Records of word and element locations
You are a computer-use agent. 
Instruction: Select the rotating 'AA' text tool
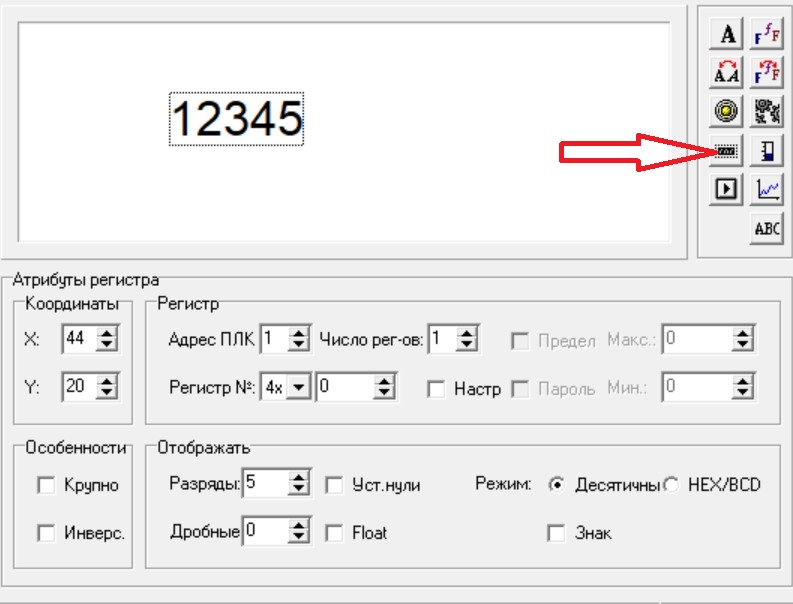(727, 73)
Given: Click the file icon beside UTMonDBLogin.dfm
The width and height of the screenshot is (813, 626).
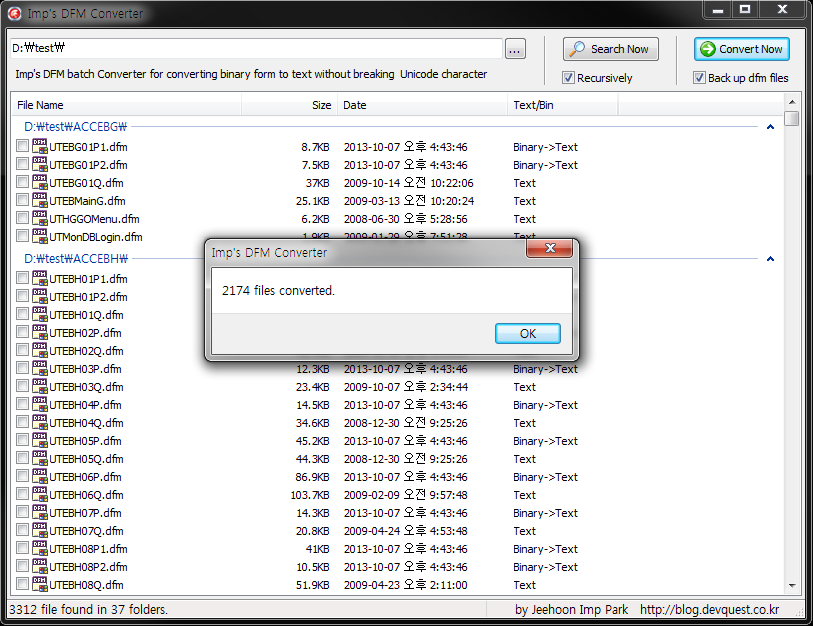Looking at the screenshot, I should click(38, 237).
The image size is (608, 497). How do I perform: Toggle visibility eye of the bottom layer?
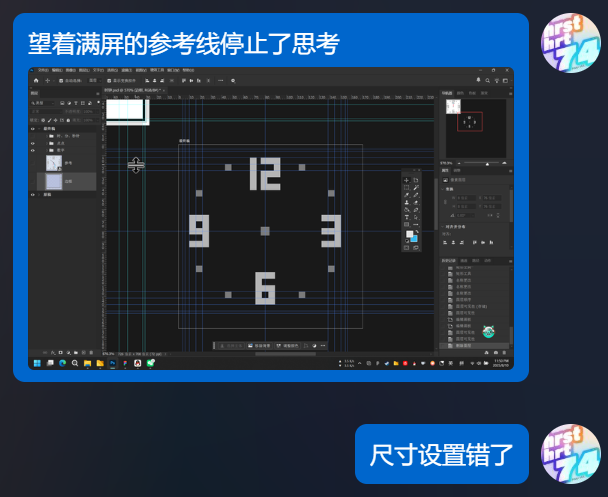click(x=32, y=194)
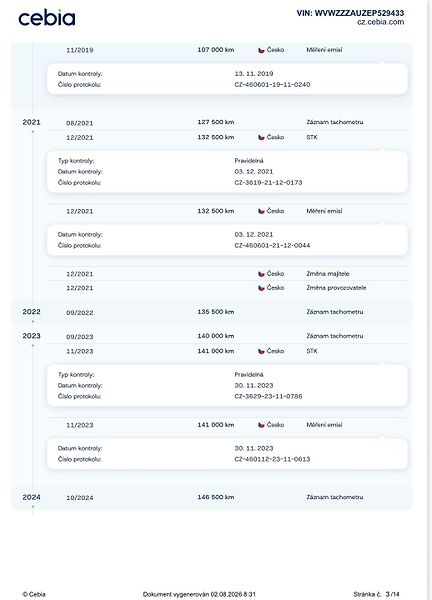Click the flag next to Změna provozovatele
This screenshot has width=432, height=600.
point(261,288)
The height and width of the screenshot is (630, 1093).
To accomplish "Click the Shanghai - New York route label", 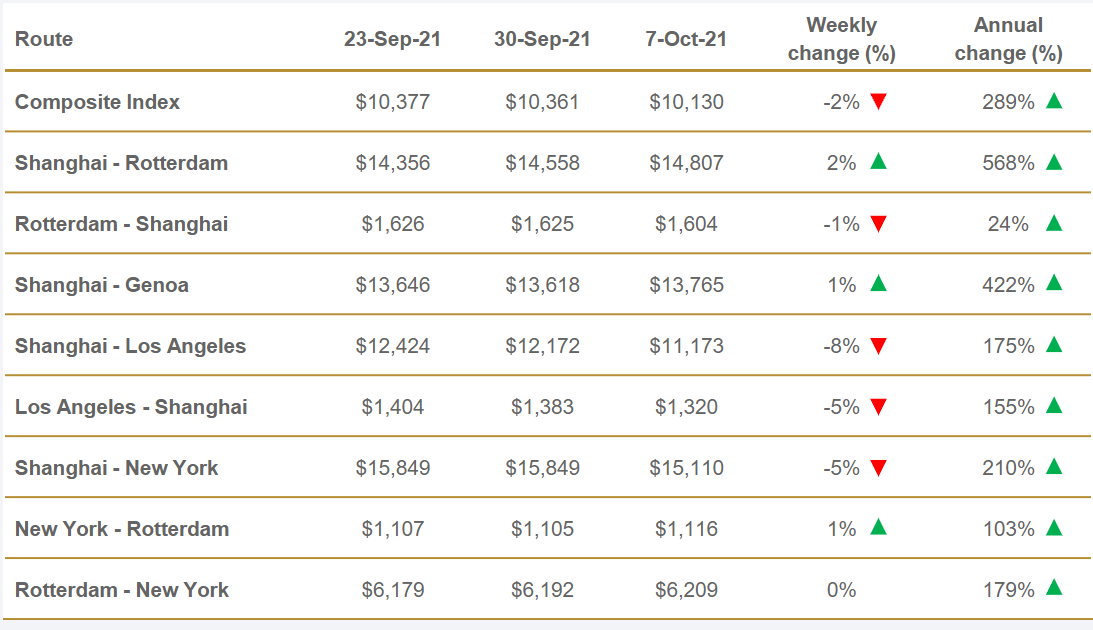I will (x=116, y=468).
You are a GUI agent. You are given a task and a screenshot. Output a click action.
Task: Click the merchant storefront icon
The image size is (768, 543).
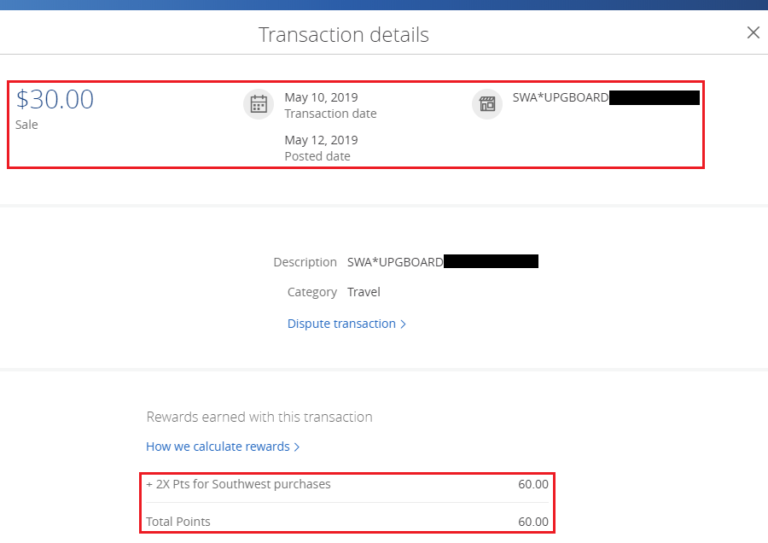point(487,104)
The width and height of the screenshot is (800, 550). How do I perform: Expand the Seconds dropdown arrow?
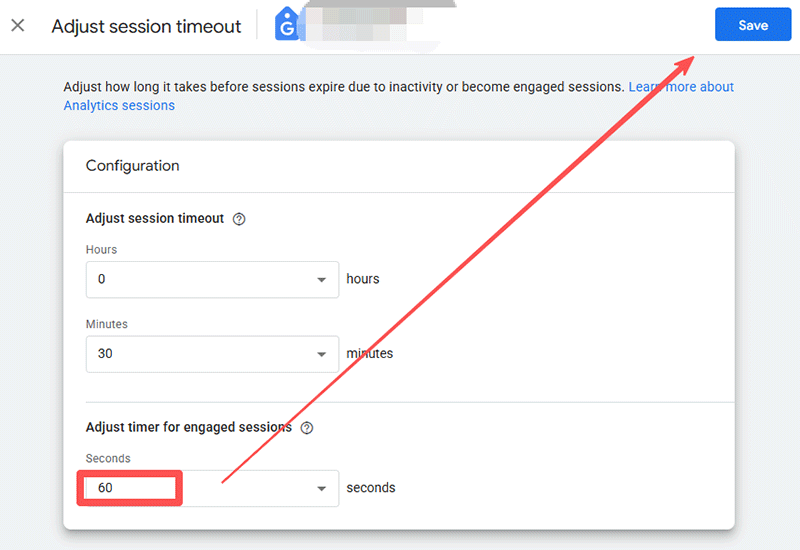[x=322, y=489]
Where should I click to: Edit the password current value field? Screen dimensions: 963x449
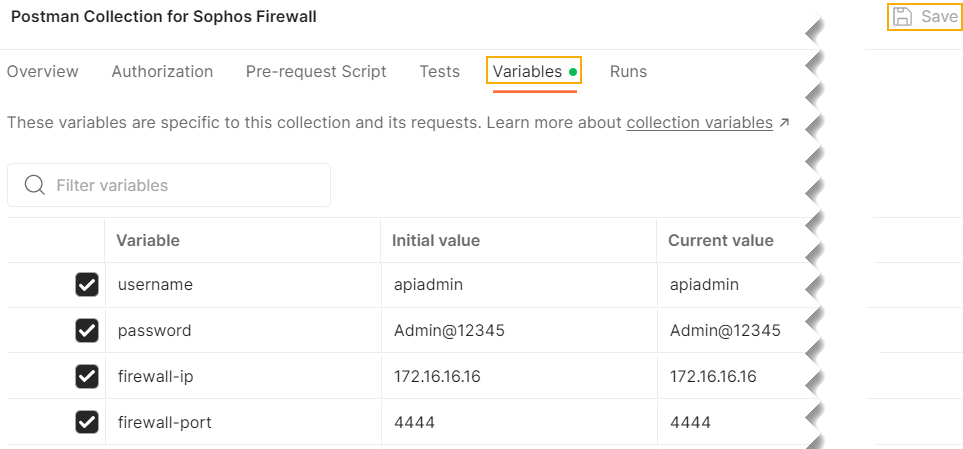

» **GOAL OF THE EXERCISE**
Reproduce the items from the line with "You are a GUI" up to and including the line with "point(487,104)", keeping each line as it stands but leaving out the pictures.

» **OUTPUT FOR THIS TASK**
You are a GUI agent. You are given a task and a screenshot. Output a click action.
Task: Click the merchant storefront icon
The image size is (768, 543).
point(487,104)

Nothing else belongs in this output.